*TEXTE EXTRAIT:*
Cinéma

Lumière MIFC 2020 - La diffusion du cinéma de patrimoine en question

Date de publication : 15/10/2020 - 09:03

La seconde partie de la table-ronde consacrée à "La filière du patrimoine en mutation" a été l’occasion de placer les problématiques liées à l’exposition du cinéma classique et de patrimoine, tout en posant les enjeux d’avenir autour de sa transmission.

Animé, comme le matin même, par Laurent Cotillon, directeur exécutif de LFF Média et directeur de la rédaction du Film français, ce temps d’échange réunissait ce mercredi après-midi, en salle Karbone, plusieurs acteurs de la diffusion de l’œuvre cinématographique, tous secteurs confondus : François Aymé, exploitant du cinéma Jean-Eustache de Pessac et président de l’Afcae ; Guillaume Jouhet, directeur général d’OCS (groupe Orange) ; Natacha Missofe, responsable des éditions vidéo chez Potemkine Films ; Denis Rostein, directeur général d’UniversCiné ; ainsi que les invités lusitaniens – dans le cadre du focus consacré au Portugal – Annette Dujisin, manager de la plateforme VàD Filmin Portugal, dédiée au cinéma indépendant ; et Gonçalo Madail, directeur de la chaîne RTP Memoria et sous-directeur de la chaîne RTP1 du groupe audiovisuel public portugais. Les débats étaient en outre ponctués par des analyses chiffrées de Pascal Lechevallier, consultant et fondateur de What’s Hot Media.

Et c’est justement par une mise au point contextuelle et chiffrée qu’a débuté ce temps d’échange. L’occasion de rayer définitivement toute tentative de marginalisation du cinéma de patrimoine français, qui correspond ainsi annuellement à 3 100 ressorties en salles, 1 100 diffusions en télévision, 3 000 sorties en SVàD et 8 millions de ventes de supports physiques. "Le patrimoine cinématographique est extrêmement présent sur le marché, et correspond à une véritable économie qui ne doit pas être négligée", a détaillé ainsi Pascal Lechevallier.

*EXERCICE ÉCRIT:* Traduisez en anglais cette phrase du texte sur la diffusion du cinéma de patrimoine : « Et c’est justement par une mise au point contextuelle et chiffrée qu’a débuté ce temps d’échange. » Les lignes ci-dessous n'ont aucun rôle dans ce travail.

*INFORMATIONS AFFICHÉES:*
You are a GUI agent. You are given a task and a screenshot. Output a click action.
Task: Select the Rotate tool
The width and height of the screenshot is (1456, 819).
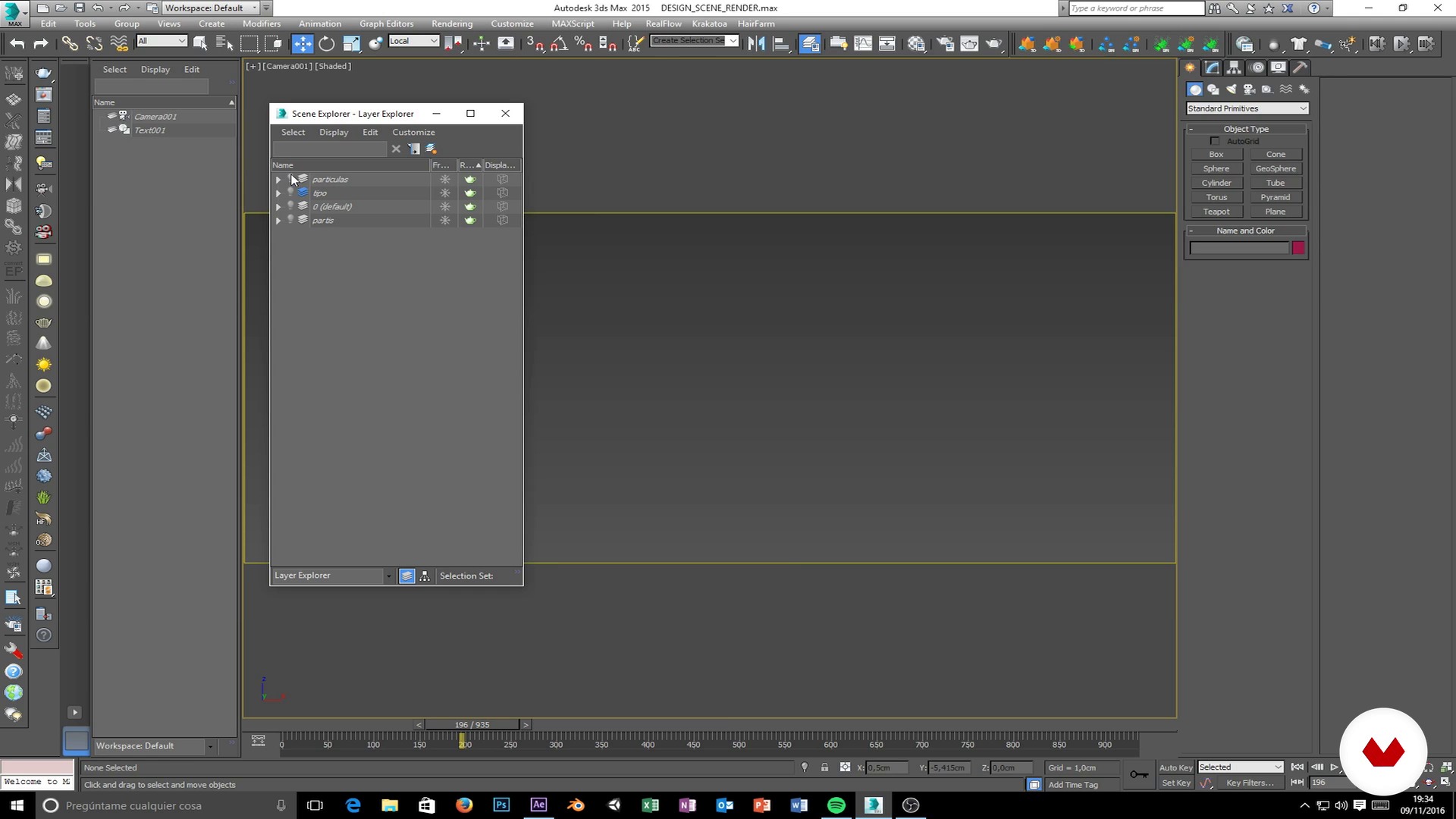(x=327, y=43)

*CORRIGÉ DE L'EXERCICE:* And it was precisely with a contextual overview backed by figures that this discussion began.